• [Supplied text]

On Wed, Nov 16, 2016 at 6:55 AM, Hugh Dickins <hughd@google.com> wrote:
> On Mon, 14 Nov 2016, akash goel wrote:
>> On Thu, Nov 10, 2016 at 1:00 PM, Goel, Akash <akash.goel@intel.com> wrote:
>> > On 11/10/2016 12:09 PM, Hugh Dickins wrote:
>> >> On Fri, 4 Nov 2016, akash.goel@intel.com wrote:
>> >>> @@ -4185,6 +4189,8 @@ struct drm_i915_gem_object *
>> >>>
>> >>>         mask = GFP_HIGHUSER | __GFP_RECLAIMABLE;
>> >>> +       if (IS_ENABLED(MIGRATION))
>
> Oh, I knew I'd seen a line like that recently, and it was bugging me
> that I ought to search my mailboxes for it; but now I'm glad to find
> it again.  If that condition stays, it would really need to say
>               if (IS_ENABLED(CONFIG_MIGRATION))
> wouldn't it?
>
Sorry this was a blooper, should have been
             if (IS_ENABLED(CONFIG_MIGRATION))

>> >>> +               mask |= __GFP_MOVABLE;
>> >>
>> >>
>> >> I was going to suggest just make that unconditional,
>> >>         mask = GFP_HIGHUSER_MOVABLE | __GFP_RECLAIMABLE;
>> >>
>> >> But then I wondered what that __GFP_RECLAIMABLE actually achieves?

• [Data shown]
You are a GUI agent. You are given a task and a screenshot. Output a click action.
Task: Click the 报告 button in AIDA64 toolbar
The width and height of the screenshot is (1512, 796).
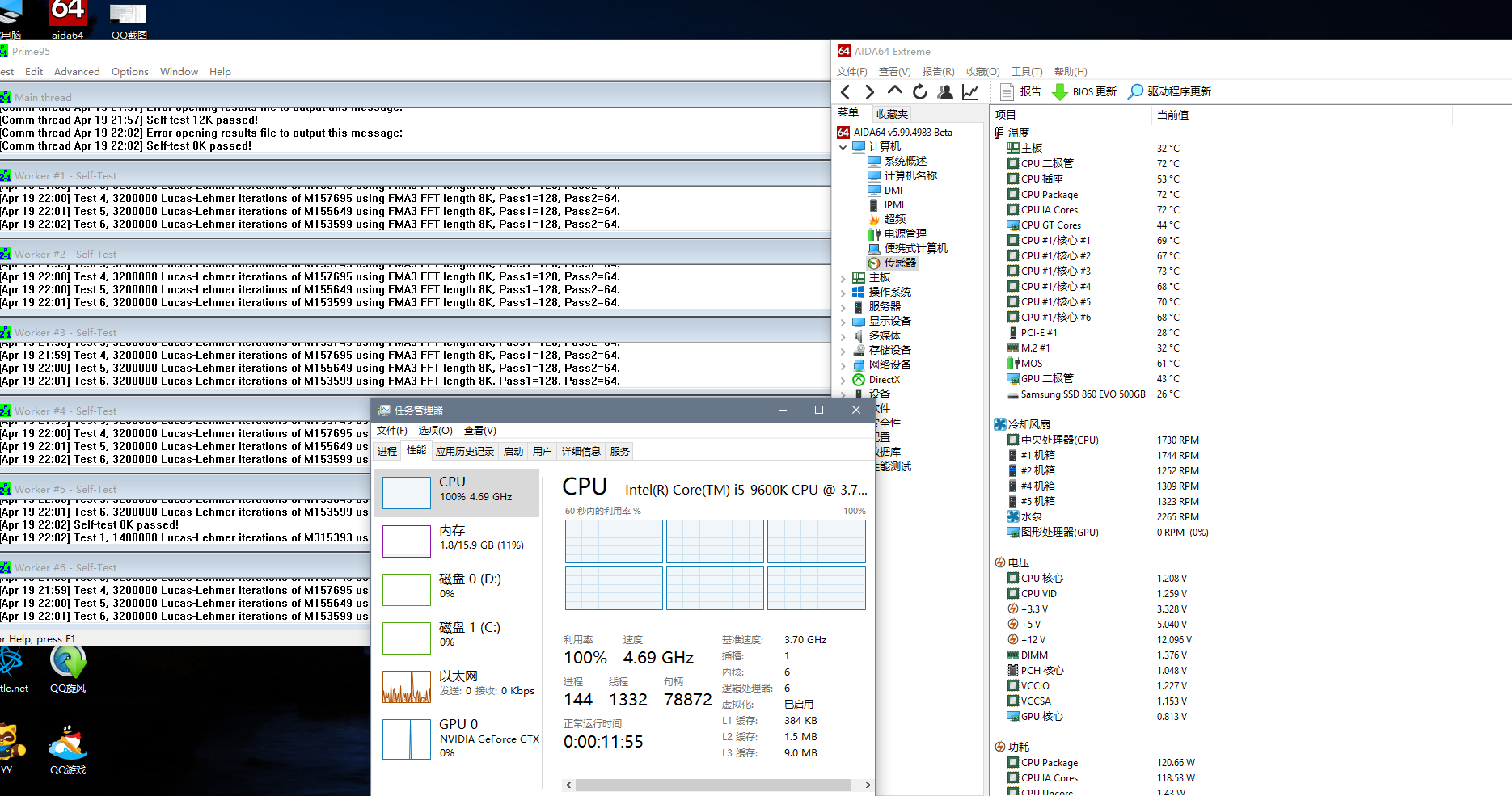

• [What the task asks]
Please say what the mailing-list text gives as the corrected form of the condition line that was called a blooper.

• [Task result]
if (IS_ENABLED(CONFIG_MIGRATION))